[Stored records]
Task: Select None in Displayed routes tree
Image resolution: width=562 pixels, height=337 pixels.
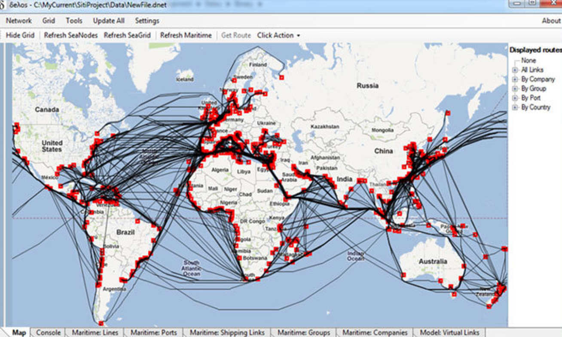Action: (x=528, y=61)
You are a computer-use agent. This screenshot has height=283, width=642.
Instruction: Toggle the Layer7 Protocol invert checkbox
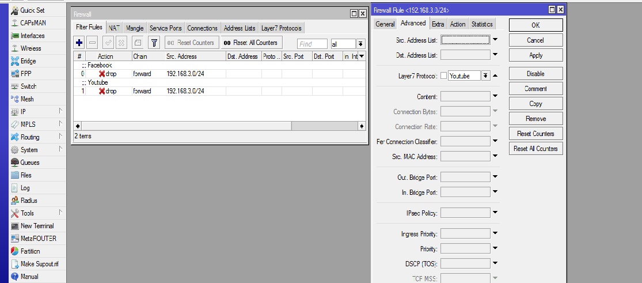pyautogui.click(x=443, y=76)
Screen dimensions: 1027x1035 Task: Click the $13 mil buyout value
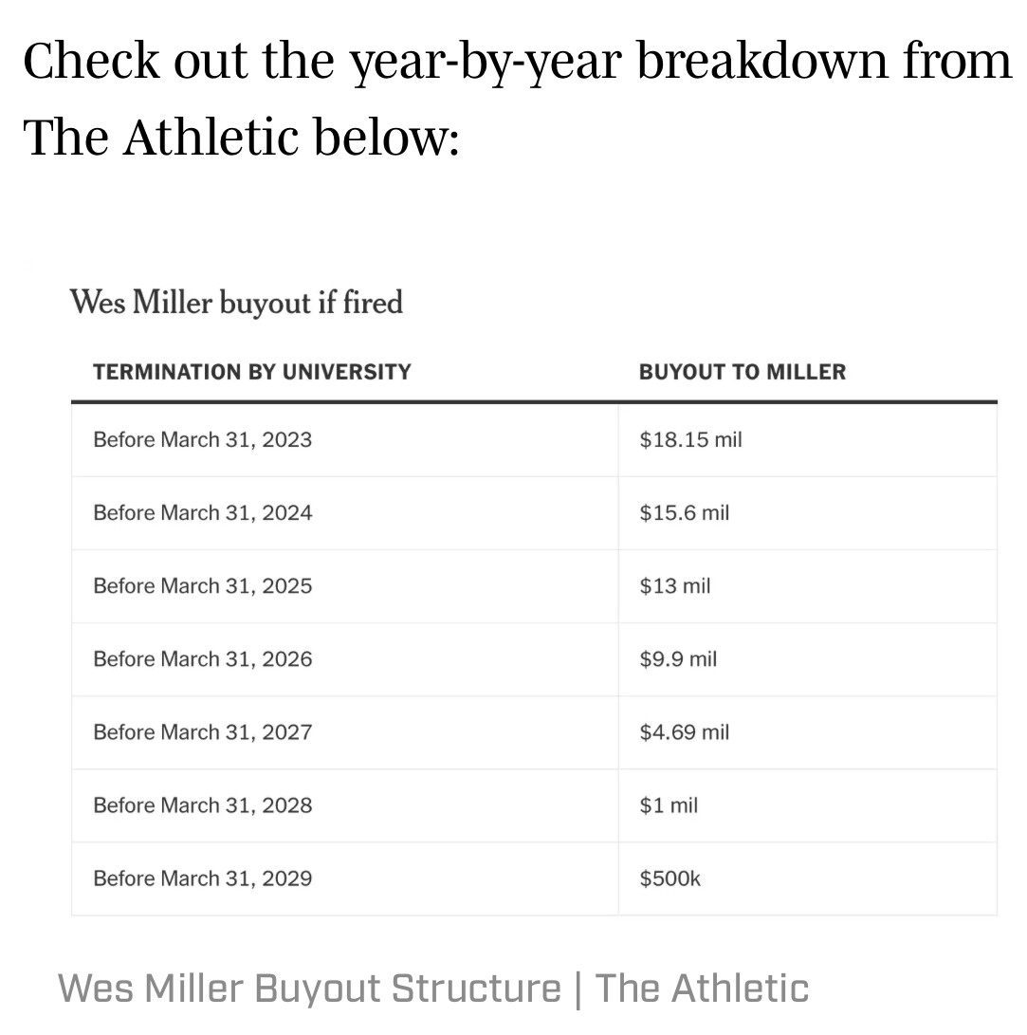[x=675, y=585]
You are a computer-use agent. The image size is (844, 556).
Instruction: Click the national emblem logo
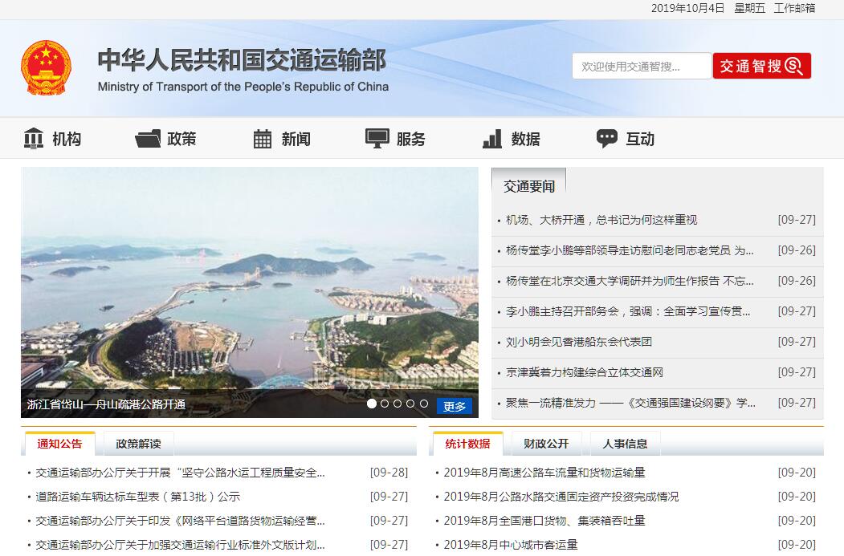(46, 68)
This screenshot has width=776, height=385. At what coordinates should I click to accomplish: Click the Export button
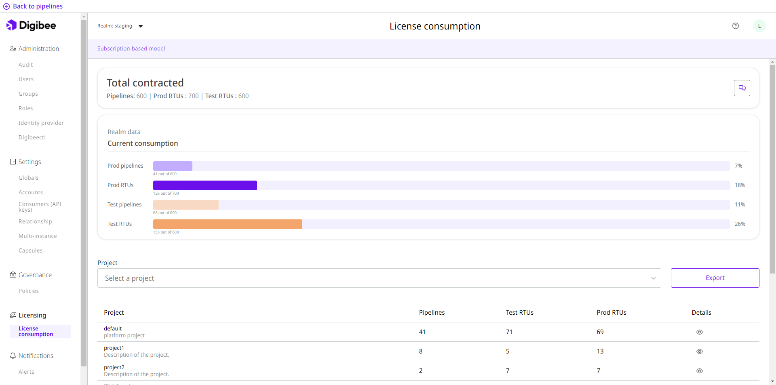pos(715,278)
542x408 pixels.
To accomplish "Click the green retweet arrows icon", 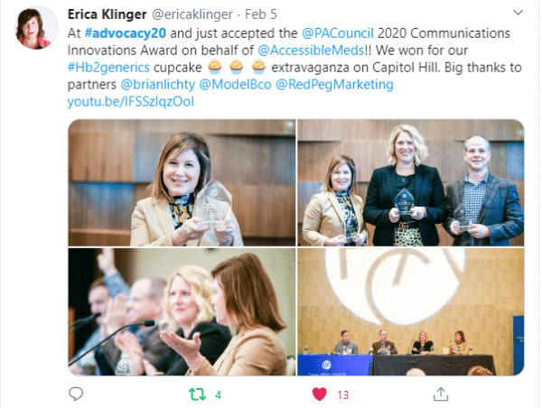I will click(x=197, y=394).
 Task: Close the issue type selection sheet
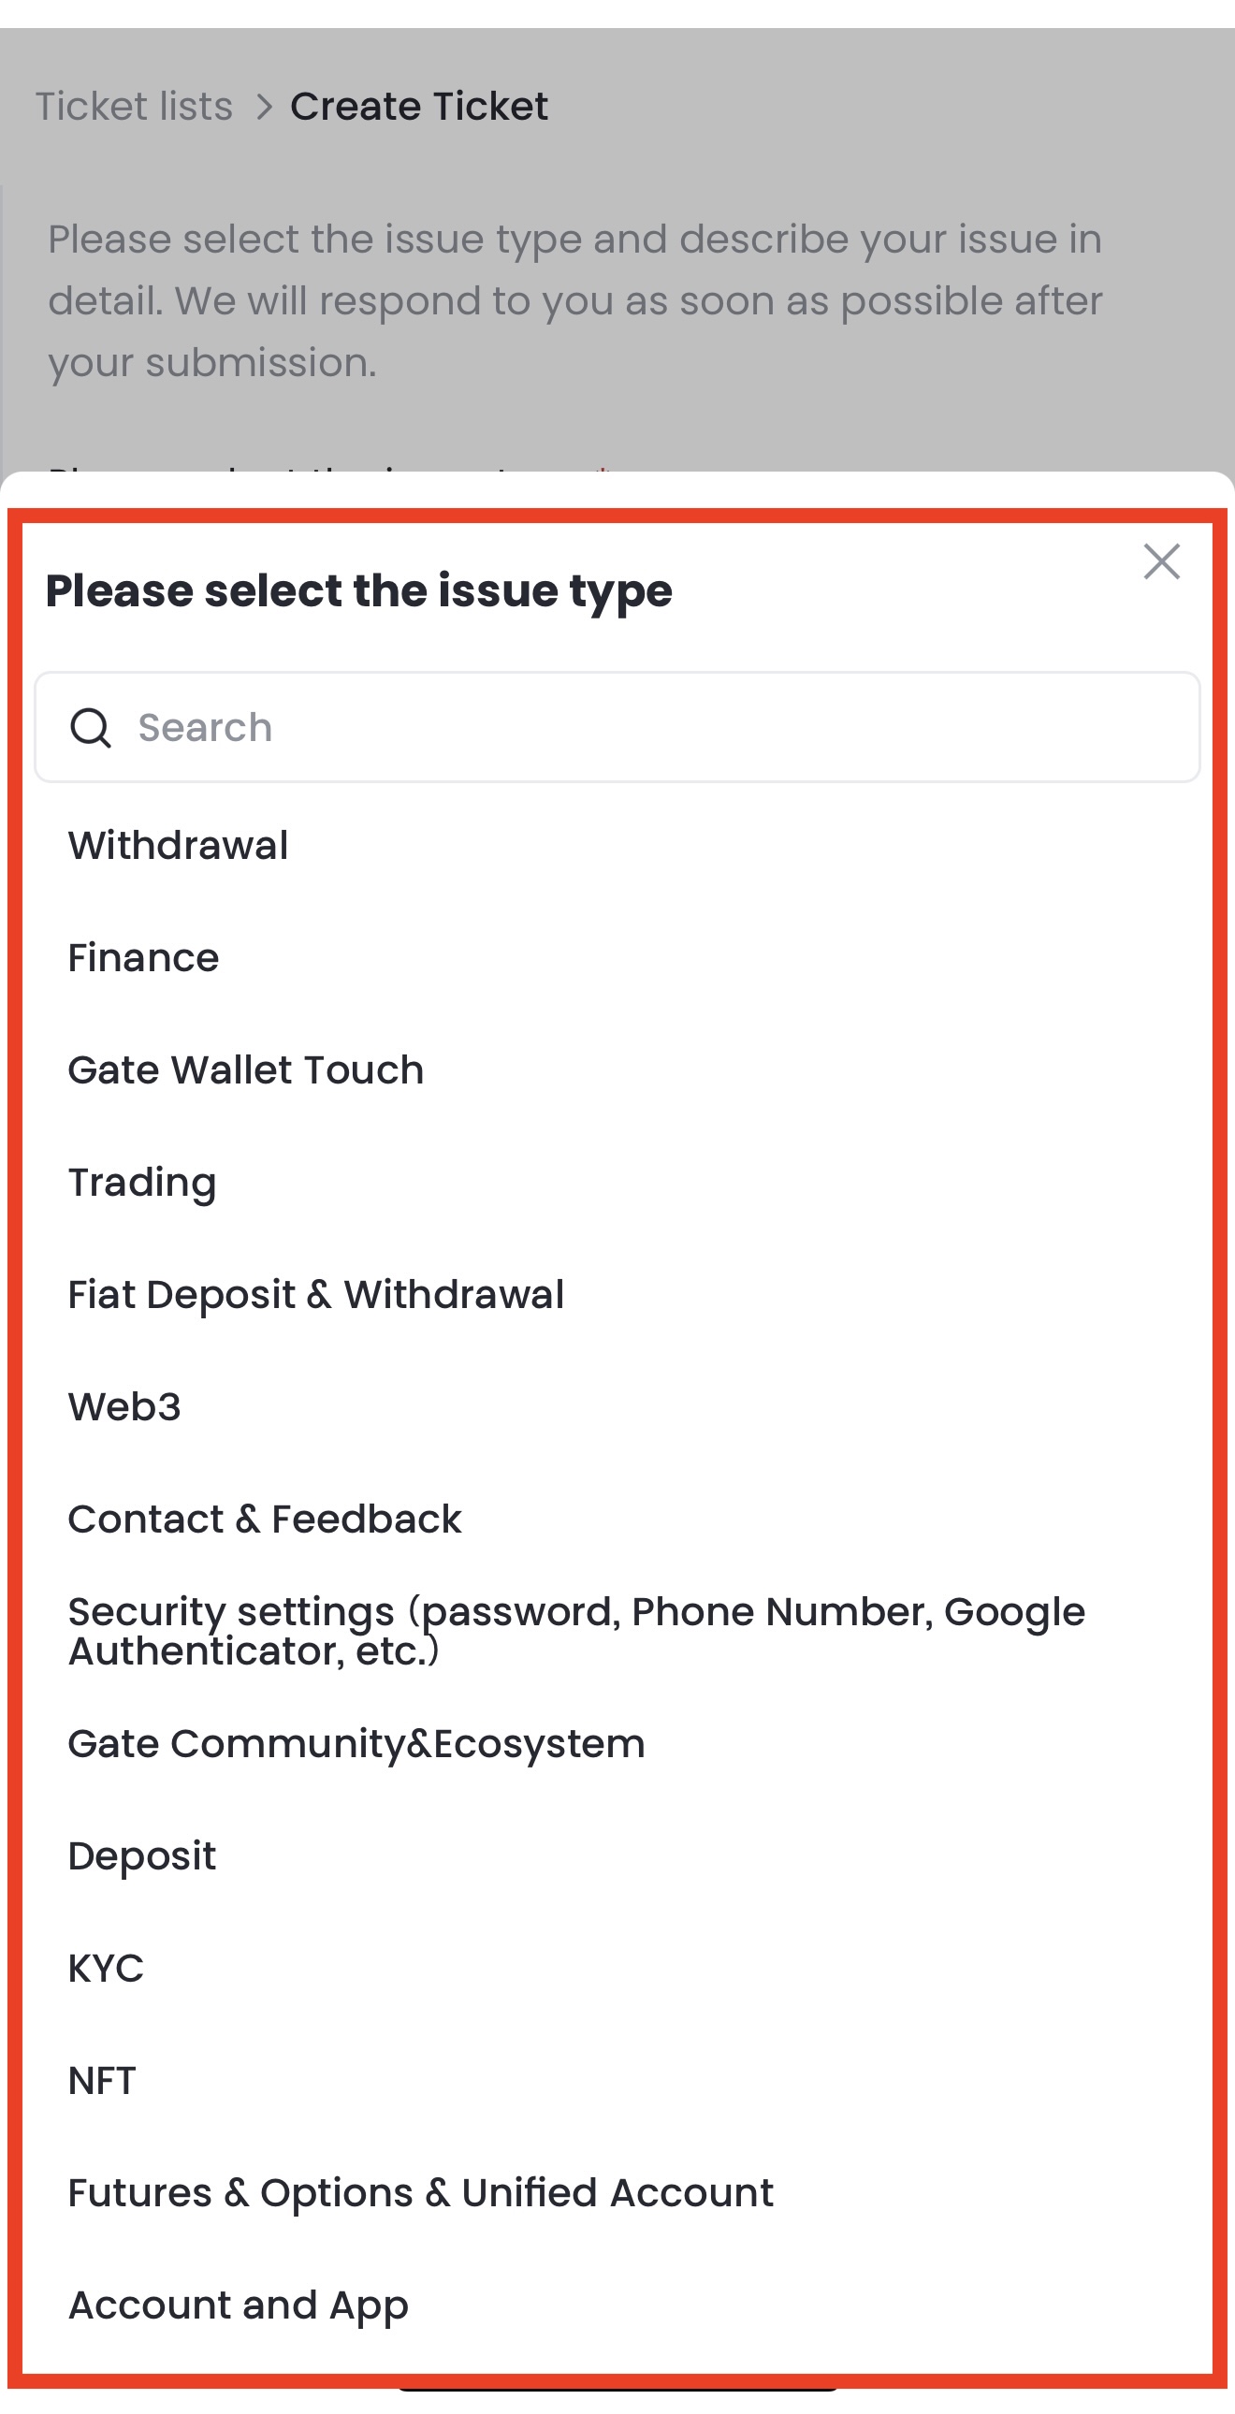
--
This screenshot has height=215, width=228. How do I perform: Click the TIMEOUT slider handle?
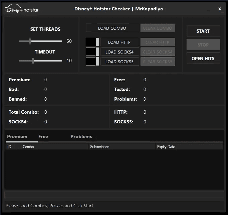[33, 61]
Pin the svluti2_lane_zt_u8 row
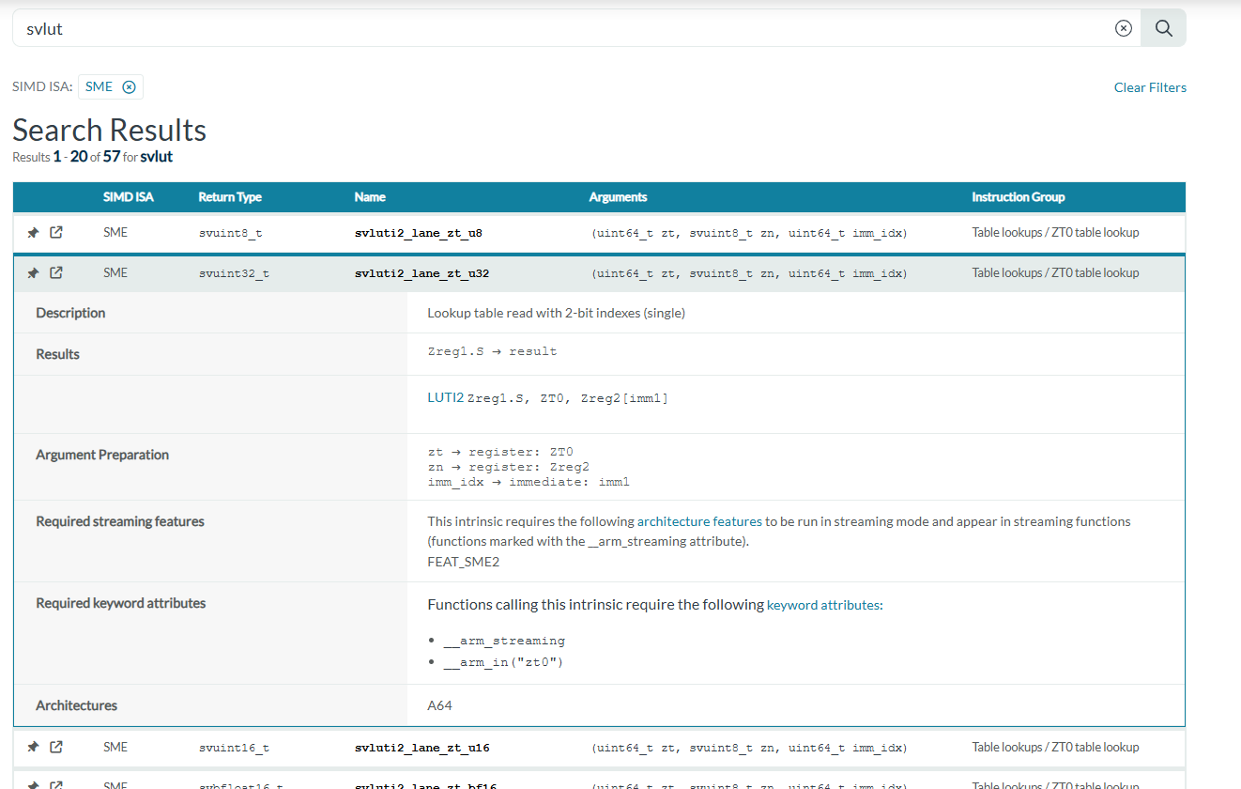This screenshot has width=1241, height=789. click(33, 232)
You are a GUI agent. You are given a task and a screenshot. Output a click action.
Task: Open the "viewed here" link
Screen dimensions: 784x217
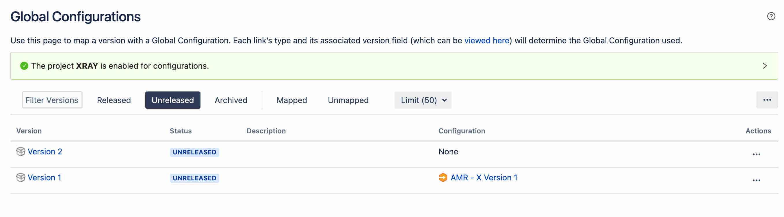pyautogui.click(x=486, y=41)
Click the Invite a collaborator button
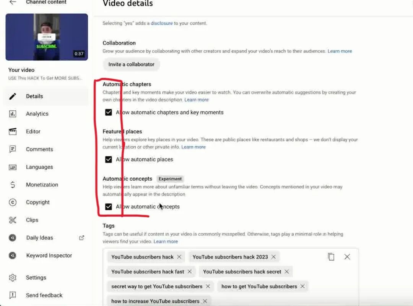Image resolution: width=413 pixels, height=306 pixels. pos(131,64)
==
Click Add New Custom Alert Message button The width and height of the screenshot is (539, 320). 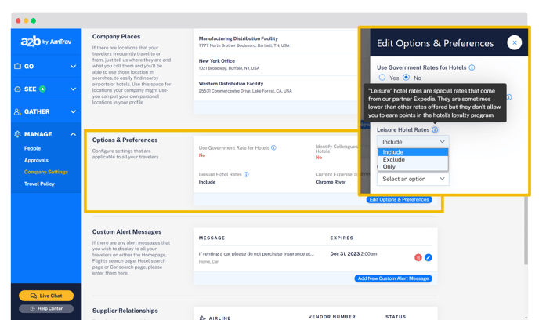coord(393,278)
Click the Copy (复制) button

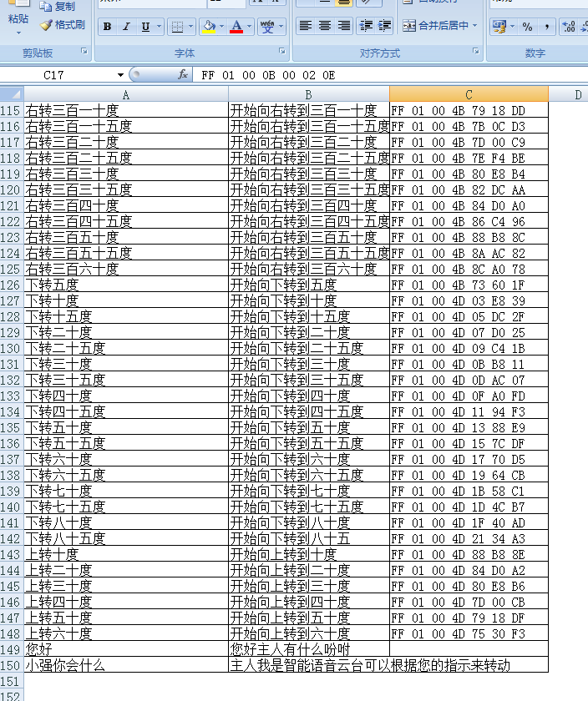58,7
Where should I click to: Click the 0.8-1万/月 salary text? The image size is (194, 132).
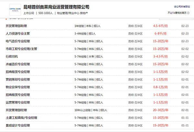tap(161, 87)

■ **Exercise brief**
In the records above, find the line with "Task: Select None in Displayed routes tree". Print exactly from there through the line with "542x408 pixels.", minus the pictures.

■ **Result of this task**
Task: Select None in Displayed routes tree
Image resolution: width=562 pixels, height=337 pixels.
Action: (x=528, y=61)
You are a computer-use agent. This screenshot has height=283, width=642.
Instruction: Toggle the Layer7 Protocol invert checkbox
pyautogui.click(x=443, y=76)
Screen dimensions: 1027x1035 Task: Click the $13 mil buyout value
[x=675, y=585]
You are a computer-use agent. The image size is (844, 556).
Instruction: Click the national emblem logo
(46, 68)
This screenshot has width=776, height=385. At what coordinates should I click to accomplish: Click the Export button
pos(715,278)
542x408 pixels.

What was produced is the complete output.